• Instructions to follow: Write out every line of the records below again, requests included, and rescale each number in the answers (coordinates and viewport sizes alike) by multiplying it by 0.35 and rounding to a whole number, with halves rounded up. Leave the pictures out of your answer.

::::::::

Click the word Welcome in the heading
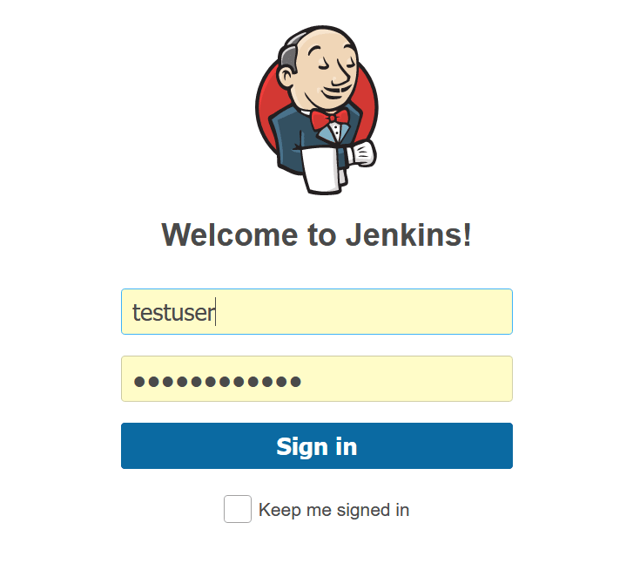Viewport: 633px width, 577px height. tap(230, 234)
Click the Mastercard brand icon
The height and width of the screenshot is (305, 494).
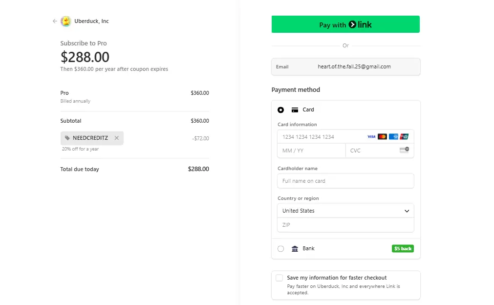pos(382,136)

::::::::

• Full output:
Click the word Welcome in the heading
Viewport: 222px width, 202px height. tap(81, 82)
Click the Mastercard brand icon
The height and width of the screenshot is (305, 494).
pos(134,48)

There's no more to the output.